GOAL OF THE EXERCISE -
Reproduce the records below verbatim, from the first line through the line containing "click(x=971, y=63)", both ends included.

EXTRACTED DATA -
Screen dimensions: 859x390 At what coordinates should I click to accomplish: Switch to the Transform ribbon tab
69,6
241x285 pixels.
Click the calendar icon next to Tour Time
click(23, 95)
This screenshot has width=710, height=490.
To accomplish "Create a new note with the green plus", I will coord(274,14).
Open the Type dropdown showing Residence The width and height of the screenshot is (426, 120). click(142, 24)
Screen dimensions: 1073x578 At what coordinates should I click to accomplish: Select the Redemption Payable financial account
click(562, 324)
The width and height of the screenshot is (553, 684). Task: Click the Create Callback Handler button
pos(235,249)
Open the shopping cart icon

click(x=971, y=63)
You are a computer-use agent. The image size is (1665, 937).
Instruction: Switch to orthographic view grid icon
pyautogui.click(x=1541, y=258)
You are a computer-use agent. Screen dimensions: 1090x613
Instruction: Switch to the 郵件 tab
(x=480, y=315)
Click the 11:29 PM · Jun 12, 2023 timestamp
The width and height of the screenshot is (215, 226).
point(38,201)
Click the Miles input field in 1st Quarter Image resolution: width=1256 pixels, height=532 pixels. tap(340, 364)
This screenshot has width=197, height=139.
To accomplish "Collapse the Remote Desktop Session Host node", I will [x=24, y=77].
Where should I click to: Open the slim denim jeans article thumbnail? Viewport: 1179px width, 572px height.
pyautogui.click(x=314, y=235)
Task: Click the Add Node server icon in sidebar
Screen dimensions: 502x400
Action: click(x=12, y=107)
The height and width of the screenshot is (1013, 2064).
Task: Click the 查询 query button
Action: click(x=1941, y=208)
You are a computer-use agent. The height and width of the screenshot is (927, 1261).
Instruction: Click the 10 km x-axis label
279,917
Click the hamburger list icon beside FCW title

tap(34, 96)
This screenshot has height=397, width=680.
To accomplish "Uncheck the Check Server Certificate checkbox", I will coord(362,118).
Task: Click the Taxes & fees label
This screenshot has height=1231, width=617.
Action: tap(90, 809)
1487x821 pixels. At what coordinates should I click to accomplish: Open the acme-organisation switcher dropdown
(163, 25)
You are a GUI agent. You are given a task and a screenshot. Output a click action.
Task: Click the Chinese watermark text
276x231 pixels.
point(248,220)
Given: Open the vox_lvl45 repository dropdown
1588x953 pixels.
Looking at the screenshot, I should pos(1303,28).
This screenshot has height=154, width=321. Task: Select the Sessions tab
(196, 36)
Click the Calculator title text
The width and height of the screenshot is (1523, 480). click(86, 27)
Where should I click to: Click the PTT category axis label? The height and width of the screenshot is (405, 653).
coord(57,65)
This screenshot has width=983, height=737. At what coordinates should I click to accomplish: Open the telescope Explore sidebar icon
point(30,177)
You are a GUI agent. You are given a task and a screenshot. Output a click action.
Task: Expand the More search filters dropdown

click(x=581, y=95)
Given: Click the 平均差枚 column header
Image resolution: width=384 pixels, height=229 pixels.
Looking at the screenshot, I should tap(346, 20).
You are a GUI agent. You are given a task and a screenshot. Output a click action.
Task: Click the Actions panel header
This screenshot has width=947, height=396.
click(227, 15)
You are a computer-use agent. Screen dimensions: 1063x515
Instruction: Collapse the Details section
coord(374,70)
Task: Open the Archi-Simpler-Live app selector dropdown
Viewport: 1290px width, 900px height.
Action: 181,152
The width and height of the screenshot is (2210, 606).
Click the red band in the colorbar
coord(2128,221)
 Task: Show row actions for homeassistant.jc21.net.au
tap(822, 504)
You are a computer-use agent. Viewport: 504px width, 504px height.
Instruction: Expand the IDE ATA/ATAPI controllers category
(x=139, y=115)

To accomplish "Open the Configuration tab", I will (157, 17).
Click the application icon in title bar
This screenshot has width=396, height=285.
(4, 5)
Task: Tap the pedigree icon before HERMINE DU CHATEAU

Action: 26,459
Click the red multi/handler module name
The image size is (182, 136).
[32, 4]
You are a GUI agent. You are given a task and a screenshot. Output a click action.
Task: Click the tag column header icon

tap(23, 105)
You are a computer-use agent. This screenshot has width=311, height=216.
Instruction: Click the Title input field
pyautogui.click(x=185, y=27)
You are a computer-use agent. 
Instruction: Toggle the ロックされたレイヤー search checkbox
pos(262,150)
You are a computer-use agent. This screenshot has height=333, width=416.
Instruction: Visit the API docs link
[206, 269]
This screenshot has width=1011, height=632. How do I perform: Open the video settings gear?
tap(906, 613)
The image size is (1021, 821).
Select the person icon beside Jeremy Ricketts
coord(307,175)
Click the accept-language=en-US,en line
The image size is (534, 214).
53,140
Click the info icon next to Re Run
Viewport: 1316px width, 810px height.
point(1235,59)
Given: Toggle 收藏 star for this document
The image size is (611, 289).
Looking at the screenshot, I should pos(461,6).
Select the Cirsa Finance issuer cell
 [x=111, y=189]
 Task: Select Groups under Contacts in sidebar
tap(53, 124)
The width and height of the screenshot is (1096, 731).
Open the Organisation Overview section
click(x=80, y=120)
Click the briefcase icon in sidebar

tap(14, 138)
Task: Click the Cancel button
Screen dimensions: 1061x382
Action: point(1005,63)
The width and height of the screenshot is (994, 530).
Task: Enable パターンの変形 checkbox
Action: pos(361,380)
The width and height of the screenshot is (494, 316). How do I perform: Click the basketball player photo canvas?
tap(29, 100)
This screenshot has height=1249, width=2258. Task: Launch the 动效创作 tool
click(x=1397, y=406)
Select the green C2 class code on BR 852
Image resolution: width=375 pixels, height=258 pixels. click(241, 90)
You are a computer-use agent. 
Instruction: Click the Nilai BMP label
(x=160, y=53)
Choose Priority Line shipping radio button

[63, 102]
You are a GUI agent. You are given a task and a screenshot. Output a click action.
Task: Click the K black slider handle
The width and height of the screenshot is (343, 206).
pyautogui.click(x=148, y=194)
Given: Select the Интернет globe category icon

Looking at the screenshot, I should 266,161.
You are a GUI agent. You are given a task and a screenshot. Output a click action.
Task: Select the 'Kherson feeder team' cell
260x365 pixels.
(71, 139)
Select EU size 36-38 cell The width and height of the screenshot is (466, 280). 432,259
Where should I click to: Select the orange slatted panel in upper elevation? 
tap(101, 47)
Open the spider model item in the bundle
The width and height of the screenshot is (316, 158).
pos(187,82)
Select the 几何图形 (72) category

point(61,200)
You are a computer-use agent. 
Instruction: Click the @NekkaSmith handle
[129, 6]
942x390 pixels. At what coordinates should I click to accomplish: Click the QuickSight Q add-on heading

FINISHED ANSWER -
Screen dimensions: 859x390 At what coordinates should I click to accomplish: Switch to the Transform ribbon tab
69,6
241x285 pixels.
Click the calendar icon next to Tour Time
click(23, 95)
This screenshot has width=710, height=490.
To accomplish "Create a new note with the green plus", I will coord(274,14).
Open the Type dropdown showing Residence The width and height of the screenshot is (426, 120). click(142, 24)
Screen dimensions: 1073x578 At what coordinates should I click to accomplish: Select the Redemption Payable financial account
click(562, 324)
The width and height of the screenshot is (553, 684). Task: Click the Create Callback Handler button
pos(235,249)
Open the shopping cart icon

click(x=971, y=63)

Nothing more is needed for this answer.